Image source: Amabarella, Inc.

What: Shares of Ambarella Inc (NASDAQ:AMBA) climbed as much as 11.9% early Friday, then settled to close up 9.4% after the video-processing-chip specialist released stronger-than-expected fiscal first-quarter 2017 results.

So what: Quarterly revenue fell 19.5% year over year, to $71 million, but was still well above guidance that called for revenue of $55 million to $57 million. Based on generally accepted accounting principles (GAAP), that translated to net income of $1.8 million, or $0.05 per diluted share, down from GAAP net income of $18.9 million, or $0.56 per share in last year's fiscal first quarter. On an adjusted basis, which offers perspective by excluding items like stock-based compensation, net income was $11.4 million, or $0.34 per share, down from $23.7 million, or $0.71 per share in the same year-ago period. Here again, guidance called for lower adjusted net income between $8 million and $10 million.

"We are pleased with our execution during the first fiscal quarter of 2017," added Ambarella CEO Fermi Wang, "as we introduced our first 14nm IP camera SoC and continued to see strong design win momentum for our new 4K and HEVC SoC families across all market segments."

Wang elaborated that, while Ambarella continues to see weakness in the wearable sports-camera market, and expects "some adverse impact" from a supply disruption of Sony image sensors related to the Japanese earthquake in April, the company is confident in its future prospects.

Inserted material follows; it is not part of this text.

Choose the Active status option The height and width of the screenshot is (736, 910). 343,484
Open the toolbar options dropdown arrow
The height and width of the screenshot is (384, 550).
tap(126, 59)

Now what: In the meantime, Ambarella anticipates revenue in the current (fiscal second) quarter to be between $60 million and $66 million, or a year-over-year decline of between 29% and 22%, respectively, driven largely by the Sony supply situation. As such, Ambarella now anticipates total revenue for fiscal 2017 to be flat to down 5% from fiscal 2016.

Excluding that supply shortage, however, Ambarella continues to see growth consistent with expectations in its drone, home security, and automotive aftermarket businesses, and expects to see its core wearable-camera-chip market recover in the second half of the year. Analysts, on average, were already anticipating that fiscal 2017 revenue would decline roughly 1.5% year over year.

Given Ambarella's relative outperformance to start its new fiscal year, and impending recovery in arguably its most-troublesome market segment in wearables, and with shares still down more than 16% year to date, investors are right to celebrate these results.